In 2006, Cars introduced us to the quaint (and fictional) town of Radiator Springs, an all but forgotten stop off of Route 66. There we met Mater (Larry the Cable Guy), Doc Hudson (the late Paul Newman), and hotshot race car Lightning McQueen (Owen Wilson), who found himself in the middle of nowhere by accident. In Cars 2, we see that McQueen has kept his promise to help put Radiator Springs back on the map, and the area is bustling. A quick tribute is paid to Doc and we get a few minutes with most of the other characters from the first film, but then the attention shifts to a Bond-like plot involving some sort of Big Oil/alt-energy conspiracy that’s wrapped up in the World Grand Prix. Bye-bye American Southwest, hello England, France, Japan, Italy, and Germany!

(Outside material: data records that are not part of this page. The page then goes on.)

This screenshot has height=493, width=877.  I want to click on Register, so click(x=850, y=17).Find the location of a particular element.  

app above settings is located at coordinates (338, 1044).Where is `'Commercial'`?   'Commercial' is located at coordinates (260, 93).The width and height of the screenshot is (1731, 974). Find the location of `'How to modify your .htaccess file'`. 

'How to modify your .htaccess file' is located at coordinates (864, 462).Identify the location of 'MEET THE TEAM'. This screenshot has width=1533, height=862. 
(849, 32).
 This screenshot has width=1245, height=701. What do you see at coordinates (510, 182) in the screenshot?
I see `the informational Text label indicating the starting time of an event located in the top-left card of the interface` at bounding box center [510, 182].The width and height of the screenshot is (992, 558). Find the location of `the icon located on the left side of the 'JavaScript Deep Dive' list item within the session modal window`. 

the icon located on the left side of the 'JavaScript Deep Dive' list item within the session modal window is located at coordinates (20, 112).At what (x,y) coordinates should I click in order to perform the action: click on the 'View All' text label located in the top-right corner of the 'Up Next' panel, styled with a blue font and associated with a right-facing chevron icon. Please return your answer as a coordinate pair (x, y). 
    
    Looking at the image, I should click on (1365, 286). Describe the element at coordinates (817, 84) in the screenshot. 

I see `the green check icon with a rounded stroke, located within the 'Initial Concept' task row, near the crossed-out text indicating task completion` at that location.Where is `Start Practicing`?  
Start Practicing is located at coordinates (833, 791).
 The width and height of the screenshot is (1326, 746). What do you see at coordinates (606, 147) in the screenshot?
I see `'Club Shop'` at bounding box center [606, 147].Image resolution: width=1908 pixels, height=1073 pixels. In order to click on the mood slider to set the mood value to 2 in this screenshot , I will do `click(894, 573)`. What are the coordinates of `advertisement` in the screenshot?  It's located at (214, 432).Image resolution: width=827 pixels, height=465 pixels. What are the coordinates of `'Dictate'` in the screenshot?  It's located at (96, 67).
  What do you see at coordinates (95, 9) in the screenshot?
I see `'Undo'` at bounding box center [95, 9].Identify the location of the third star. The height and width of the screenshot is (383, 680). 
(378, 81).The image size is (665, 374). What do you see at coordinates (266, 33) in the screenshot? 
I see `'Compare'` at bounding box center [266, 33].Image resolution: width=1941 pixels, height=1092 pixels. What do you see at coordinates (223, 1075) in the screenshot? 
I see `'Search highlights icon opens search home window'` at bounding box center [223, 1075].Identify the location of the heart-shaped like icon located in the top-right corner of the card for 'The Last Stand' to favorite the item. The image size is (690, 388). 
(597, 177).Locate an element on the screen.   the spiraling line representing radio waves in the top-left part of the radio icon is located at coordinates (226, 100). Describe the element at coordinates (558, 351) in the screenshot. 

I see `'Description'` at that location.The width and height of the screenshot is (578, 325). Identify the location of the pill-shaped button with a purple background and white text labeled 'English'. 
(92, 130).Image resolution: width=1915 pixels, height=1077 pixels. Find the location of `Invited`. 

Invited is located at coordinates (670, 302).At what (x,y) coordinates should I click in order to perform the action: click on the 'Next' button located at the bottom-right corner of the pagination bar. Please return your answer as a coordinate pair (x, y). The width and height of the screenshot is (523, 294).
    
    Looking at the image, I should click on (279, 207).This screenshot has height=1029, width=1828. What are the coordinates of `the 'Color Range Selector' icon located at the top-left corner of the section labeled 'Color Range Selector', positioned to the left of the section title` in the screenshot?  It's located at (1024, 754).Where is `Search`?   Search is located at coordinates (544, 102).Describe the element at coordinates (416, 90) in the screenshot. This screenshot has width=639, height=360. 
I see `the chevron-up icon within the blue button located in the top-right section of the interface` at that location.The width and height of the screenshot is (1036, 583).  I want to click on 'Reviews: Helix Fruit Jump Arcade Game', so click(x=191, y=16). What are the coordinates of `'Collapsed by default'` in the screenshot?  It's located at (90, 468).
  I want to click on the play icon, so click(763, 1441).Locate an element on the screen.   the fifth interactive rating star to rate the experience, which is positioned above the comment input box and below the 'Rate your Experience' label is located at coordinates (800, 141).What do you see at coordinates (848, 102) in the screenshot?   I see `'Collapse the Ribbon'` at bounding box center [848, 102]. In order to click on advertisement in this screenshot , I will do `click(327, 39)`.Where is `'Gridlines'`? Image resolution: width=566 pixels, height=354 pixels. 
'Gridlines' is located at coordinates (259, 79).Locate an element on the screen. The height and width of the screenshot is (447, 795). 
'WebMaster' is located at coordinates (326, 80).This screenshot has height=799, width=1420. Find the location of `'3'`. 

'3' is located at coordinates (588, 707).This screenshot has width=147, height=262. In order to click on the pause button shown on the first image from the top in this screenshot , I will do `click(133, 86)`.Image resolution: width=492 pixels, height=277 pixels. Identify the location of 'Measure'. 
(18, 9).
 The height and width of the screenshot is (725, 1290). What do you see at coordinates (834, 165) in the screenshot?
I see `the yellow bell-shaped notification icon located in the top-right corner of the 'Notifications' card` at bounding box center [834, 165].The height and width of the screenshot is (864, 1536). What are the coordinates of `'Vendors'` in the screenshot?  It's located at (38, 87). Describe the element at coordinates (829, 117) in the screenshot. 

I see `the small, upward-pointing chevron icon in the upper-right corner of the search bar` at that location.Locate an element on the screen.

Yep, all of those locations (and I think even a few more, I lost count) are visited in the film as the international race — which Lightning participates in thanks to a public announcement unintentionally made by Mater — moves from country to country. While Lightning is trying to concentrate on winning — and keeping his #1 rival, F1 hotshot Francesco Bernouli (John Turturro), at bay — Mater wanders right into the middle of a spy operation. British agents Finn McMissile (Michael Caine) and Holly Shiftwell (Emily Mortimer) mistake Mater for an American agent who’s supposed to be working with them on the oil case, and the happy-go-lucky tow truck unknowingly plays along. See, Mater comes off as such an impossibly goofy hick to Finn and Holly that they assume his whole shtick must be an act. And, um, by the way… if you find Mater’s whole “redneck hillbilly” thing grating, then you might want to avoid this film.
Mater’s golly-gee personality and his yuck-yuck voice are inescapable in Cars 2, and that’s really too bad. Most of the weak laughs are built around the truck doing things like mistaking wasabi for ice cream or freaking out in a high-tech Japanese bathroom. So much attention is paid to Mater and the haphazard ways he ends up helping the spycars that at times I totally forgot about Lightning and the big race. Everything felt disjointed or rushed, and there were no scenes that went straight to my heart or activated my tear ducts. Nothing in Cars 2 is memorable.
But it is still a Pixar film, and while it might have missed the mark tonally, visually it’s as stunning as we’ve come to expect from the animation studio that’s currently celebrating its 25th anniversary. There were a few downhill racing scenes from the cars’ point-of-view that were spectacular, and seeing famous landmarks from around the world get the Pixar treatment was pretty cool as well — especially when they were given slight but fitting adjustments, like Big Ben becoming Big Bentley.
It wouldn’t be a Disney production without some sort of moral to the story, albeit in this case it’s a pretty weak one: Lightning learns that he just needs to accept Mater for who he is and not be embarrassed of his friend or try to change him. Hmm, I’m not even sure I agree with that lesson, considering Mater’s totally ignorant behavior overseas. But I digress.
Kids of all ages will enjoy Cars 2, but any adult who’s seen the other Pixar movies will inevitably hold the sequel to a higher standard and likely walk away a little disappointed. I know I did. However, the reality is that Cars 2, even with all of its action at the expense of plot and sentiment, is a better film than most soulless and thoughtless by-the-numbers options currently in theaters. This rare misstep by Pixar is still superior to most everything else coming out of Hollywood, although I do think I’ve now reached my lifetime Mater Tolerance limit. If there’s ever a third Cars film, I hope he takes a back seat. (Pun intended.)